YOUR GOAL: Starting at the line with "Viewport: 1389px width, 868px height." and ending at the line with "Click the License and plans bookmark icon", print exactly the lines of the entries below. Pictures do not belong in the copy.

SOURCE DATA:

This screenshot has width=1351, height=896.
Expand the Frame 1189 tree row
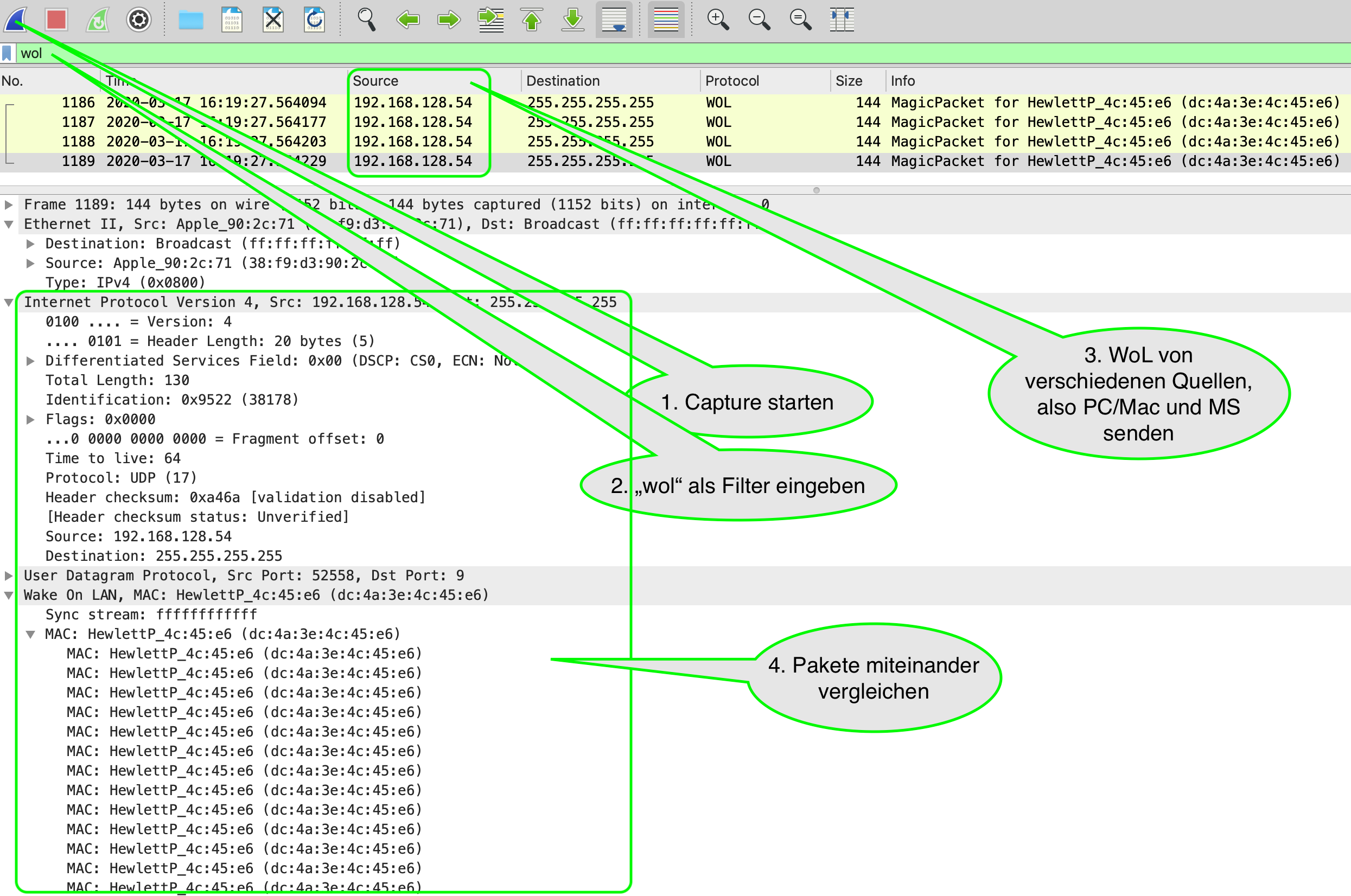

--

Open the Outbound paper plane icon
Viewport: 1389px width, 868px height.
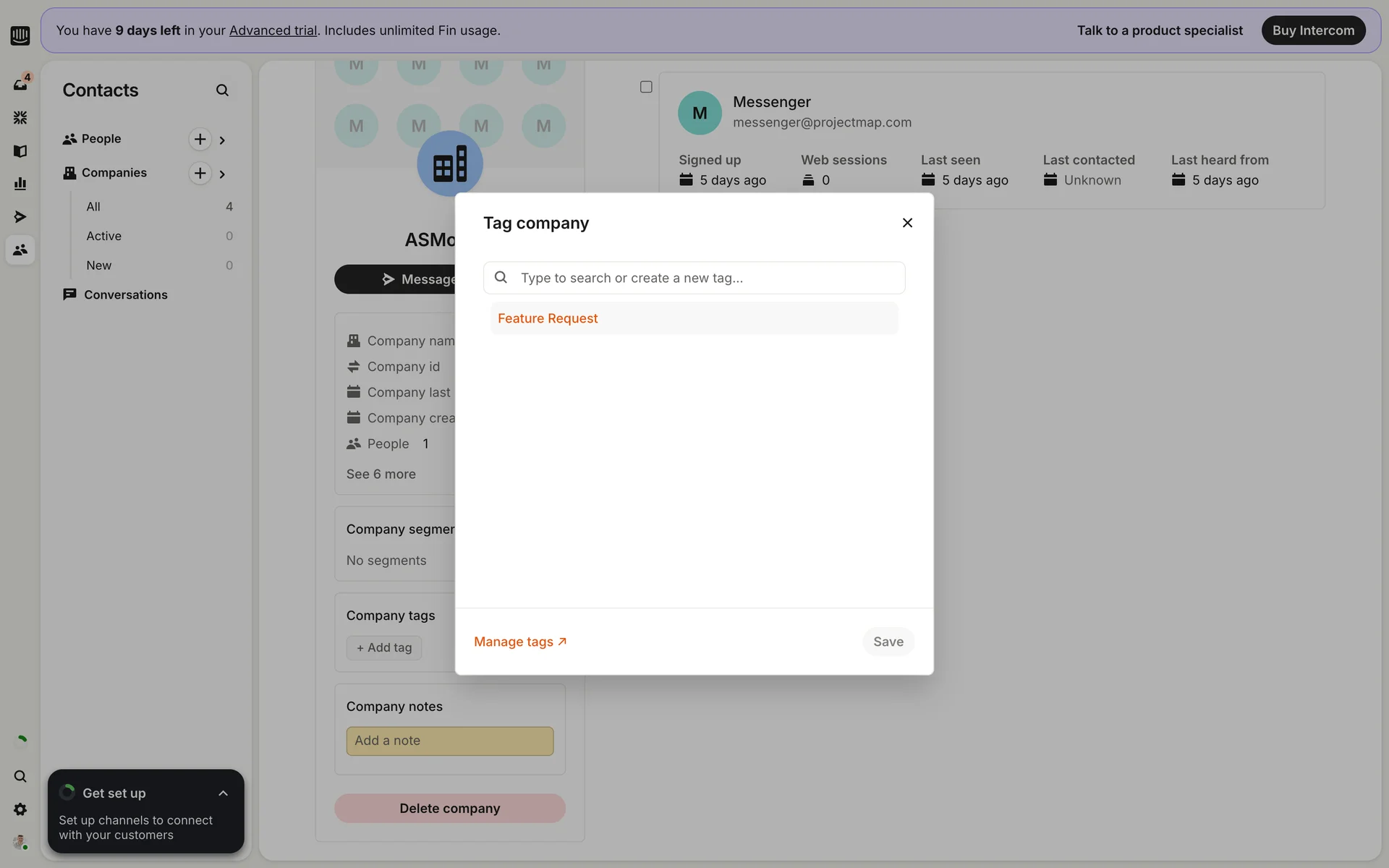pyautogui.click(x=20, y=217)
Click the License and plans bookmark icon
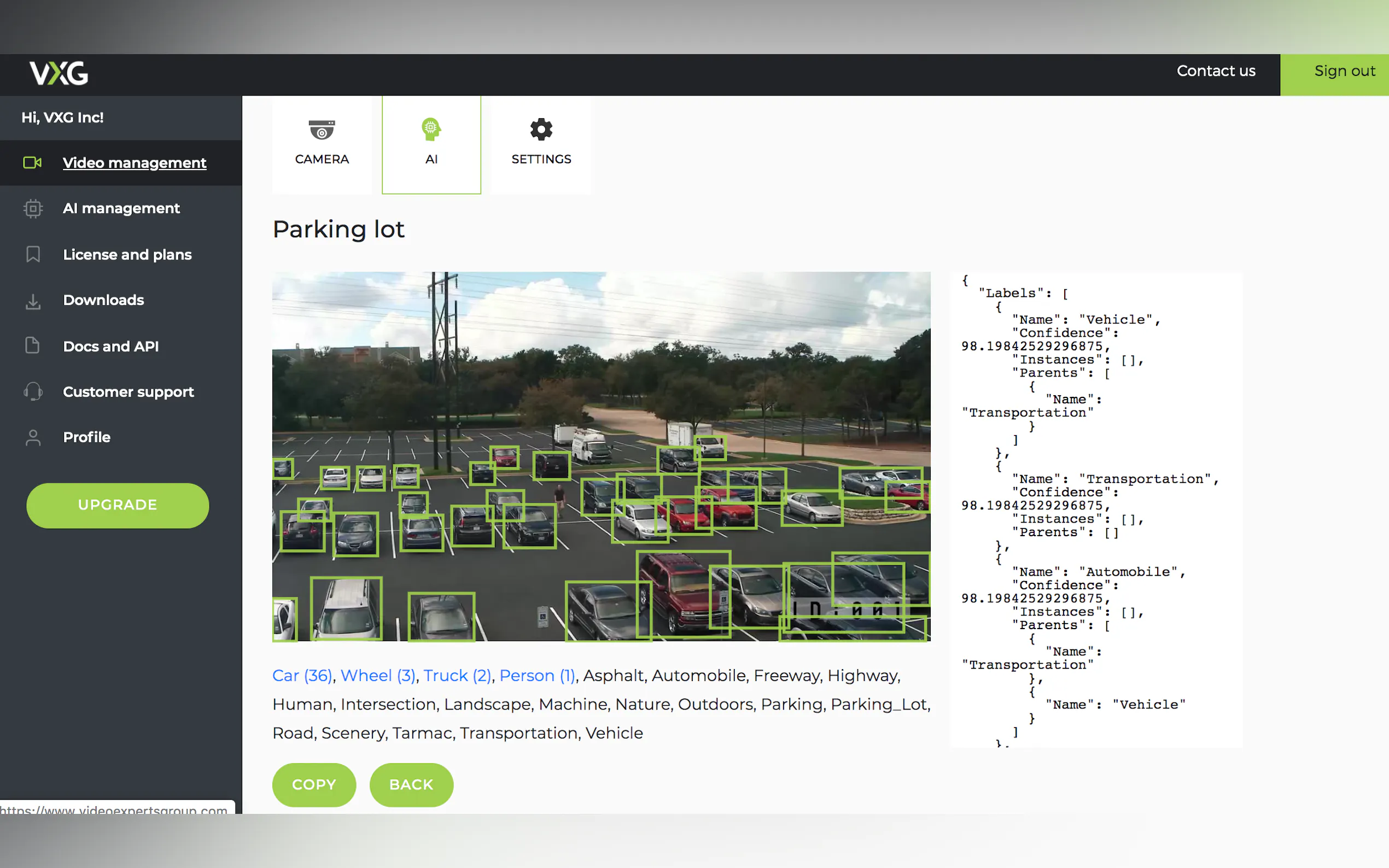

FINISHED TASK:
Viewport: 1389px width, 868px height.
pyautogui.click(x=20, y=217)
Click the License and plans bookmark icon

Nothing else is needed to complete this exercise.